■ EXERCISE DIRECTIONS
Full transcription, minus images: write out the listing below exactly as it appears.

■ SUPPLIED MATERIAL
-*-*-

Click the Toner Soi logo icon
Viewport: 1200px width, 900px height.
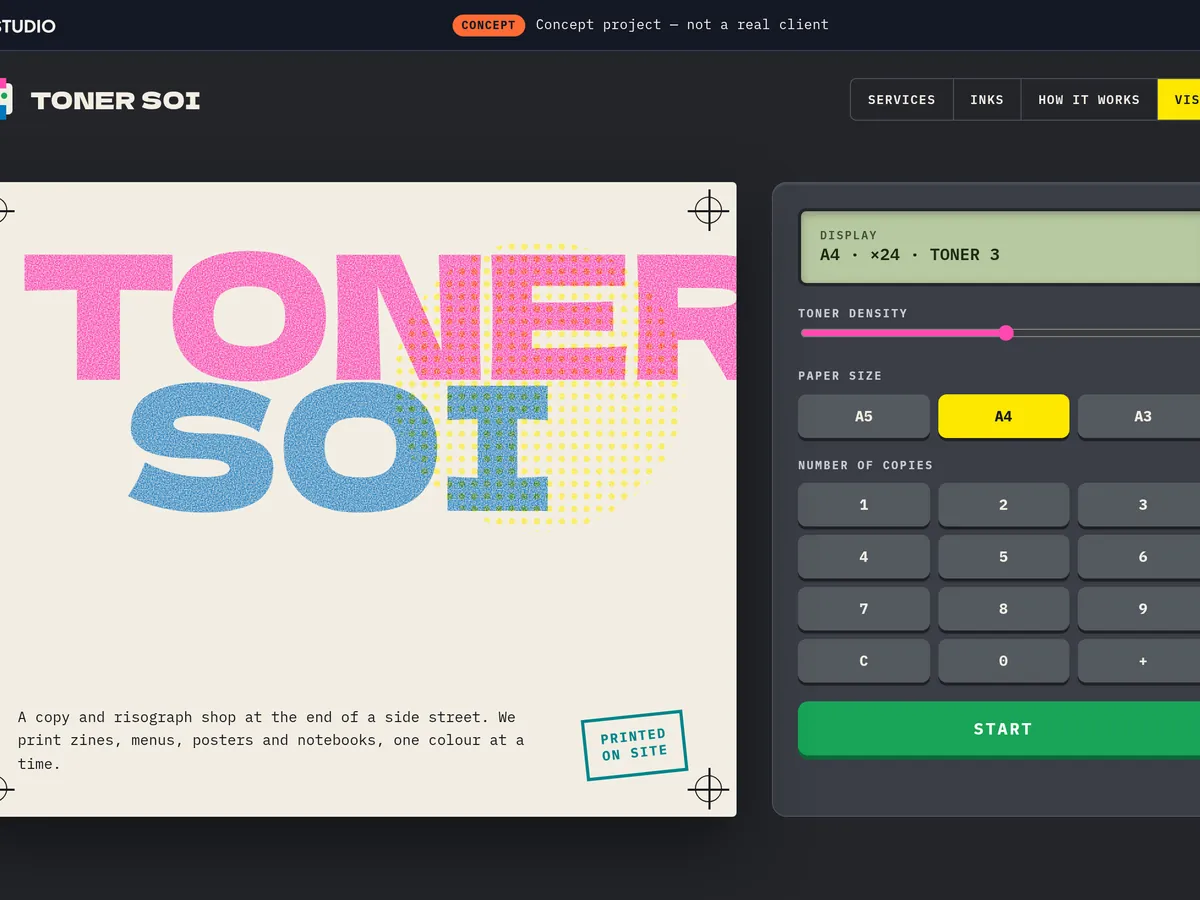6,99
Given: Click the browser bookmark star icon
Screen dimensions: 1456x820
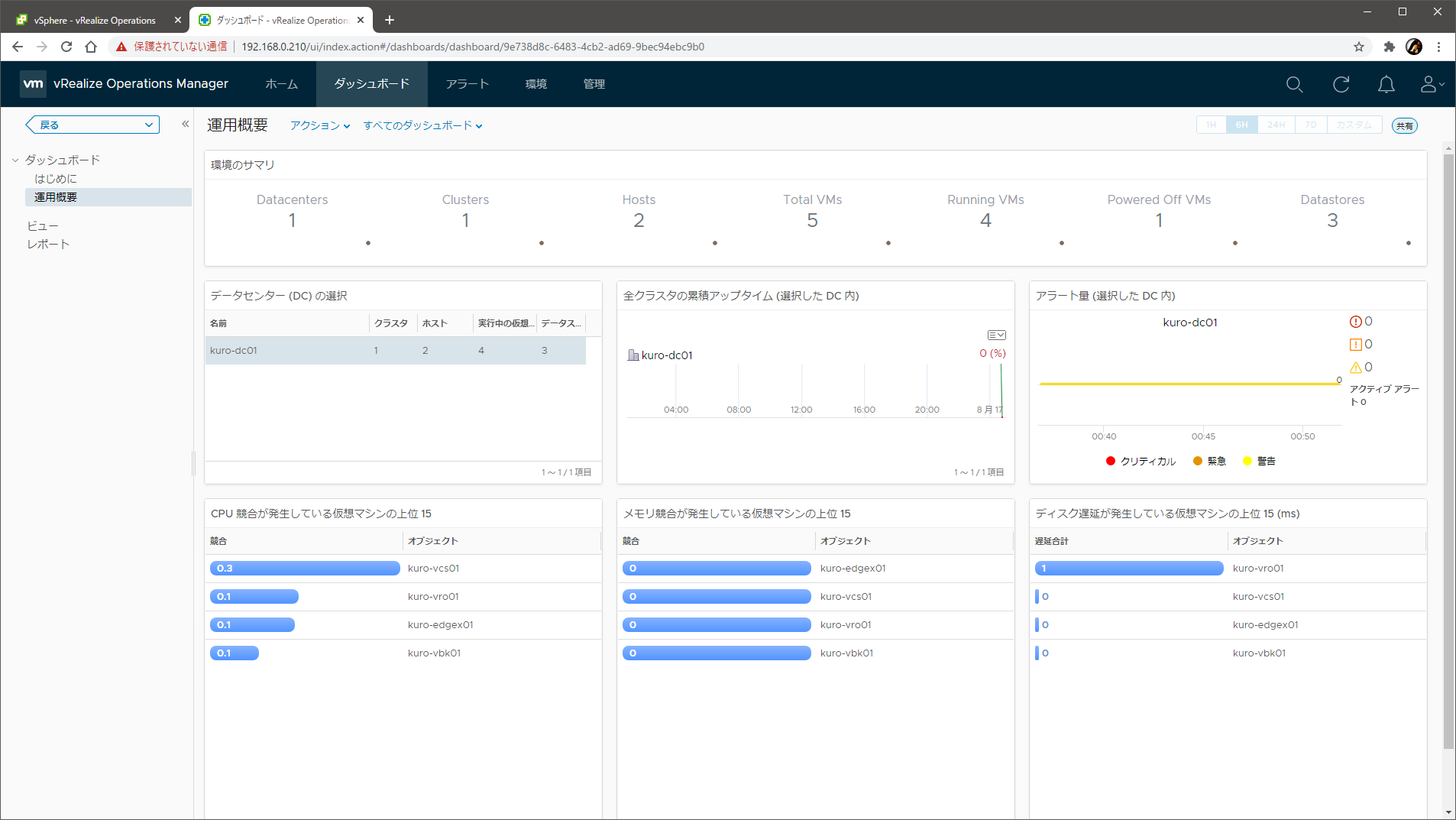Looking at the screenshot, I should [x=1358, y=47].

-*-*-

■ ANSWER TO THIS EXERCISE
Click the Toner Soi logo icon
Viewport: 1200px width, 900px height.
6,99
Given: Click the browser bookmark star icon
Screen dimensions: 1456x820
Looking at the screenshot, I should [x=1358, y=47].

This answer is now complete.